California has long represented opportunity and boundless growth, and that’s exactly what it did until 2020, when, for the first time in a century, the state’s population declined. It was a place full of potential where dreams come true. The Gold Rush. Tinseltown. Silicon Valley. It’s been a leader in culture and politics and technology and industry for generations.

To act like the problems that ravage the state are new would be a lie. The heat. The fires. The homelessness. Even in 1995, Santa Monica was known colloquially as “home of the homeless.” The electric grid. The water situation. Wealth inequality. All these problems existed in California twenty or thirty years ago and don’t only exist in California today. One look at the Texas electric grid proves that. But things have undoubtedly gotten worse — and Covid accelerated all the problems that were already beginning to undermine the once-great state. Today, it all seems untenable.

I wanted to leave California before it was cool. Back in 2015 I was getting a distinctly pre-apocalyptic vibe. Crime and tent cities were getting worse. Many of my middle-class friends and relatives had been part of the first wave of the California exodus. They had young families and could see the writing on the wall: there is no path upward in California if you’re middle class. There is obscenely rich and there is poor.

The cost of living is already outrageous, so when the prices of goods and energy go up, it pushes people already on the edge into poverty or homelessness or out of the state. According to the California Association of Realtors’ Traditional Housing Affordability Index, “During the second quarter of this year, only 16 percent of California households could afford to purchase the $883,370 median-priced single-family home.” That is insane.

But it isn’t just the middle class who are leaving. In the past two years, the rich have fled too. A perfect storm of remote work, high taxes, overregulation and draconian Covid policies made it sensible for the highest earners (as well as some huge businesses) to vote with their feet and leave the state.

Ridiculous administrative state overreach, like the Air Resources Board issuing mandates that will ban the sale of gas-powered cars by 2035 — and then four days later asking California residents not to charge their electric vehicles due to electricity shortages — are beyond parody. In 2024 Angelenos will vote on a bill that requires hotels to offer their vacant rooms to the homeless. Imagine paying $800 a night at Shutters to share the elevator with a junkie. Although, in fairness, you might already be sharing the elevator with a junkie at Shutters.

When I complain about the state of California, folks with more means always say: “Just leave.” But it’s not as easy as it sounds. We just had a baby and have family here. Leaving California means leaving our support network and moving to a state where we have nothing. I still love the weather and the farmers’ markets and the ocean.

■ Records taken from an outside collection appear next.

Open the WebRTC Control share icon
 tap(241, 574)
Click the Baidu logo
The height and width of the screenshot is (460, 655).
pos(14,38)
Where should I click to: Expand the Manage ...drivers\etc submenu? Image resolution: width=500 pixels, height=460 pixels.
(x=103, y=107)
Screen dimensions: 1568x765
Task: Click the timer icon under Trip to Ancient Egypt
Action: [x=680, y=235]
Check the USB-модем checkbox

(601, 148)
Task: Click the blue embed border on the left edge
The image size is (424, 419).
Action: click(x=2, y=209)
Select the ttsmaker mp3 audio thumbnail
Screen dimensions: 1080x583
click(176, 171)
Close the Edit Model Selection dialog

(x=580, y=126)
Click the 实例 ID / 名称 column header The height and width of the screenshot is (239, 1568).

How do you balance these things?

Perhaps the thing that has pushed me over the edge is that my elected leaders don’t care about my safety. I realized how conditioned I’d become to the dangers of Los Angeles on a recent trip to visit my family in New England. Walking with my baby, I realized I was somewhere I didn’t need to be constantly on the lookout for a mentally disturbed person. My nervous system could relax, and, in this moment, I could see clearly: it’s time to go, no matter the trade-offs. My safety and the safety of my child have to be the priority.

But this solution creates another problem: I will soon be a California refugee — and everyone in America hates Californians. And I get it, they’re honestly the worst. They’ve exported their California problems to the rest of the country, pricing locals out of their own towns. I just wish I were rich enough to be part of the problem.